▶ [TASK ITEM] Only lines holding "width" are needed; copy each of them from the data below.

Stored items
★ ★ ★ ★ ★ ★ ★

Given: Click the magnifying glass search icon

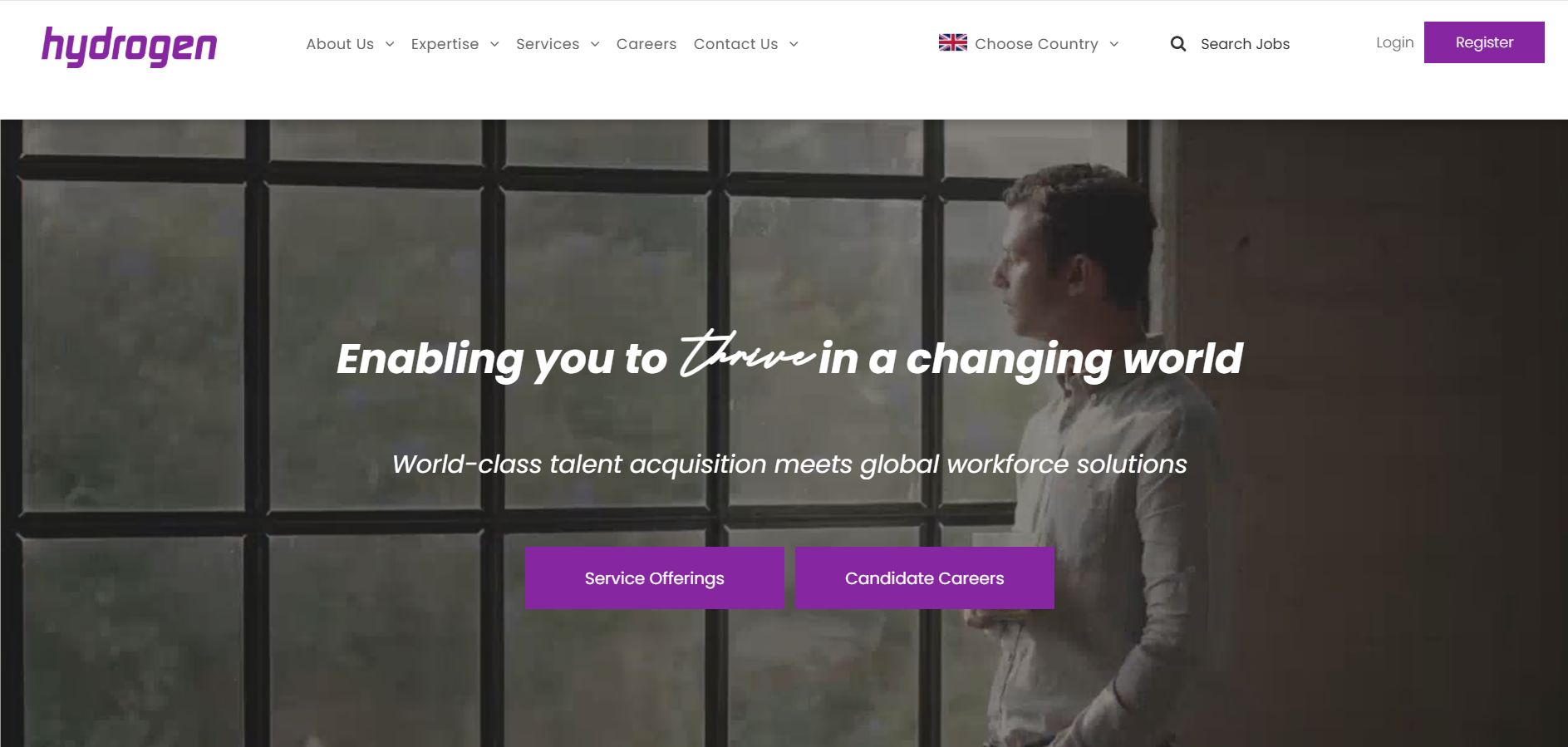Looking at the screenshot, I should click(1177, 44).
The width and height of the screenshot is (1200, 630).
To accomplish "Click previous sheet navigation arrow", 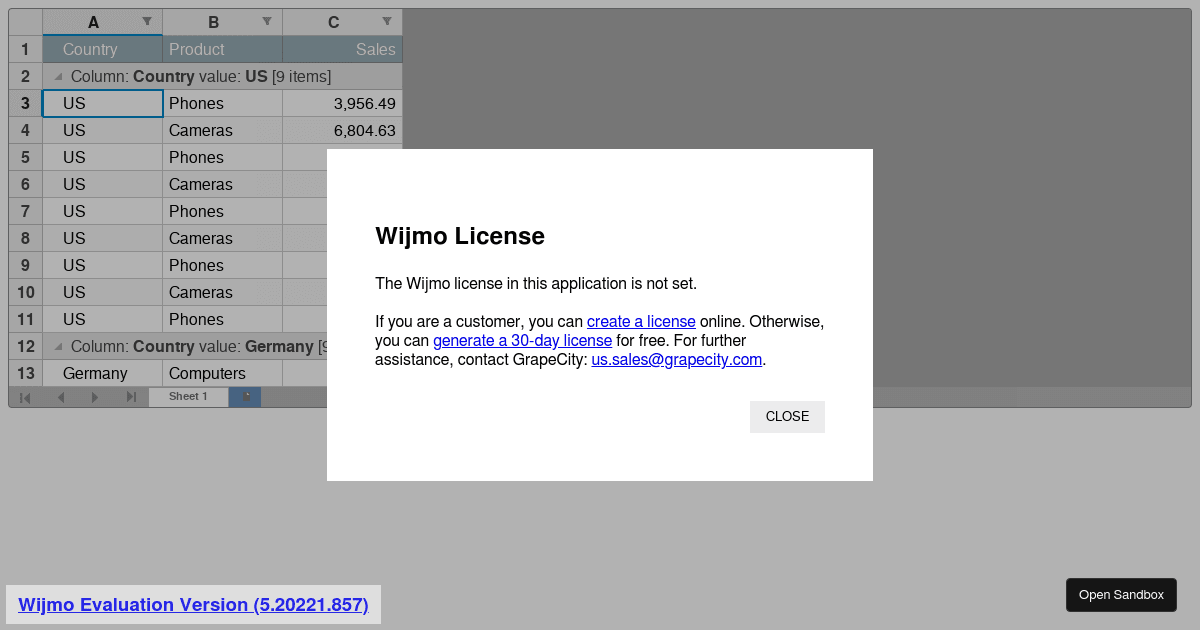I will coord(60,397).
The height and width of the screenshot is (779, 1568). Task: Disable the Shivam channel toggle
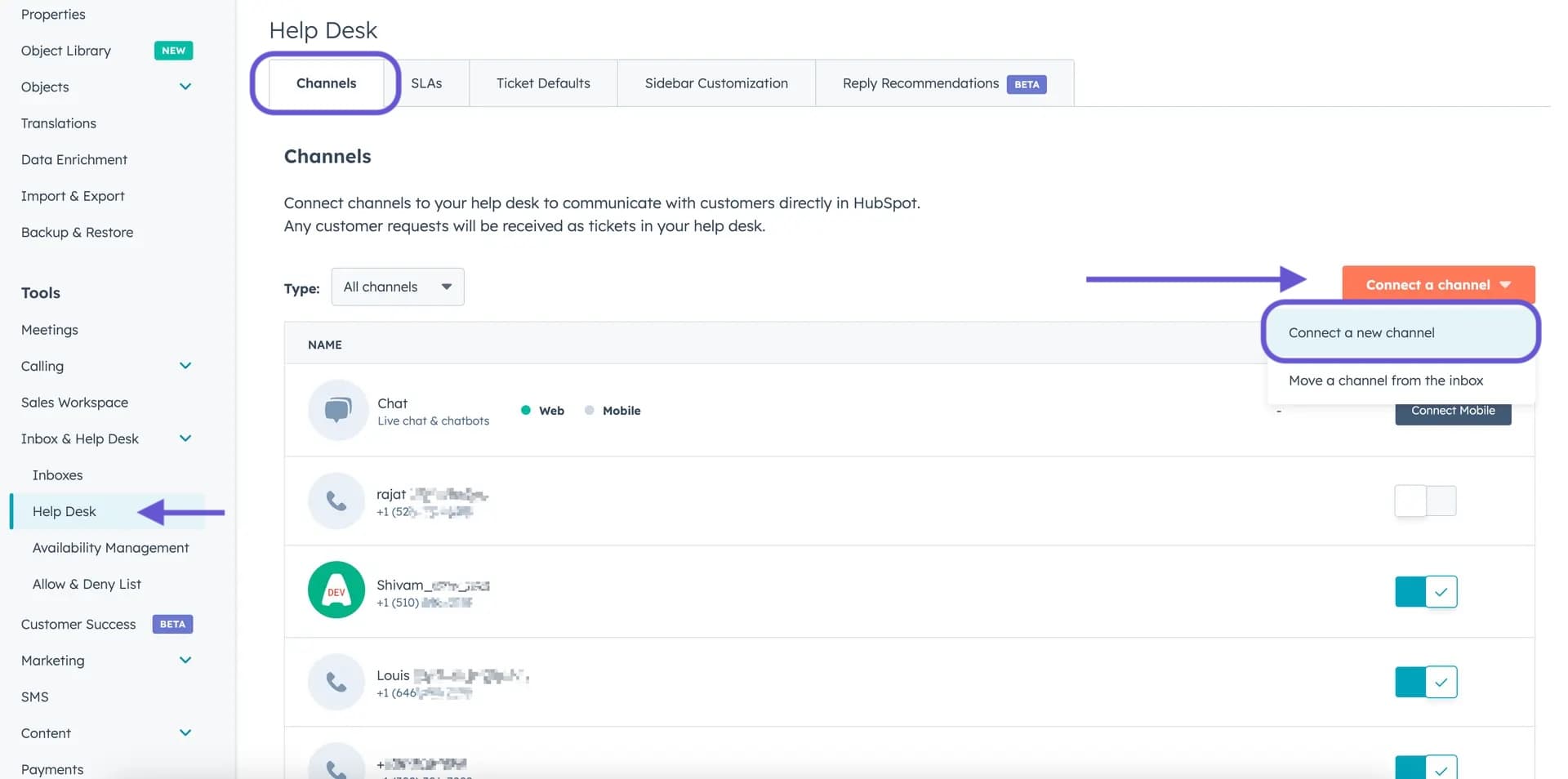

★ ★ ★ ★ ★ ★ ★

▶ [TASK SOLUTION]
The width and height of the screenshot is (1200, 630).
The height and width of the screenshot is (779, 1568). Task: Disable the Shivam channel toggle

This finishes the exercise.